Problem set ->
**A.** In the notes on treaty reservations, declarations, and understandings, retype the passage that begins at the words "US practice has" and stops after "(often the courts)".
**B.** According to the notes on treaty reservations, declarations, and understandings, what audience is an understanding intended for in US practice?
**C.** Carry on the notes on treaty reservations, declarations, and understandings from the point where they stop.

------ Page text ------

Can’t make a reservation that is incompatible with object and purpose of treaty

Ex. Convention on torture, couldn’t have a reservation that says only torture on Sunday, or really bad people, or a little bit

These would be reservations incompatible with object and purpose of treaty

*this can be difficult to determine/test to apply

b. Declarations

Second category of exceptions or statements to a treaty that international law recognizes

i. Vienna Convention Defines declarations as:

A unilateral declaration, however phrased or named, made by a State or by an international organization whereby [it] purports to clarify the meaning or scope attributed by the declarant to the treaty or to certain of its provisions

English:

Less strident or dramatic then reservation, reservation saying not accepting this particular provision of a treaty, declaration is a clarification of how a provisio of a treaty in interpreted

c. Understandings

i. Overview

In International Law have reservations and declarations

US practice has the two above, but also do “understandings”

Understanding are considered to apply to internal US audience

Reservation – don’t wish to be bound

Declaration – clarifying the meaning on part of the treaty

Understanding – something intended for internal domestic audience (often the courts)

------ Data section ------

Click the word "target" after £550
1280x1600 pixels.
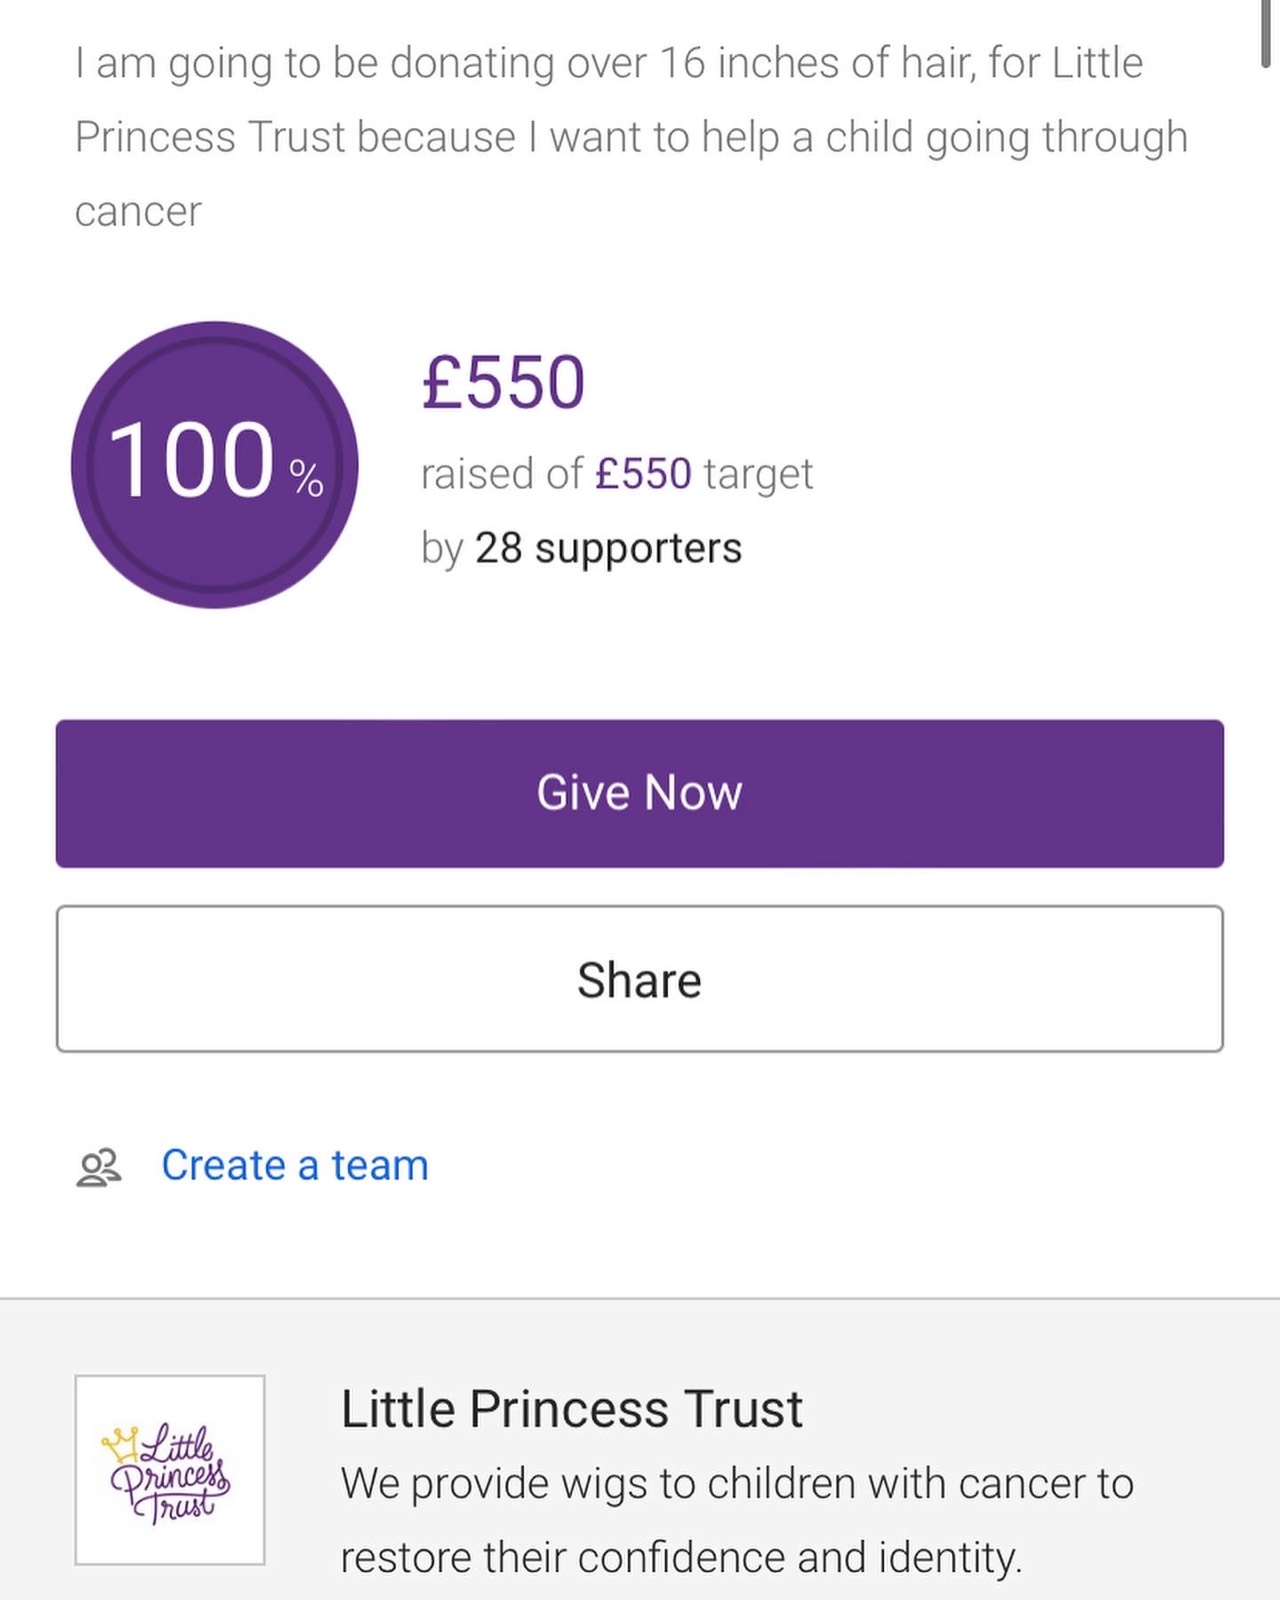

------

Answers for the tasks ->
**A.**
US practice has the two above, but also do “understandings”

Understanding are considered to apply to internal US audience

Reservation – don’t wish to be bound

Declaration – clarifying the meaning on part of the treaty

Understanding – something intended for internal domestic audience (often the courts)

**B.** An understanding is intended for an internal domestic audience, often the courts.

**C.**
d. Reservations/Declarations/Understandings in US law

(1) RUD’s are added by the Senate

Senate can add reservations, understandings, declarations, during their consideration of the treaty

Constitutional authority for senate to do this is:

Senate has greater power to vote down a treaty, so doesn’t it make sense that have lesser power to approve a treaty subject to some restrictions, so should be less offensive for senate to say we will approve it subject to these restrictions (plus president can always refuse to ratify if doesn’t like the conditions senate added)

(2) RUD’s sometimes added by president up front

Sometimes president will attach before sending to the senate because president gets the sense that senate does not like the treaty and is not likely to approve it, so to get it thru the senate will attach these things and ask senate to consider modified treaty

**president can’t arbitrarily attach restricts after senate has given advice or consent (has to be it before, can’t unilaterally add RUD’s without senate

at all)

Summary – two sources of RUD (reservations, understandings, declarations)

President & Senate

e. Human Rights Treaties (ex. ICCPR treaty)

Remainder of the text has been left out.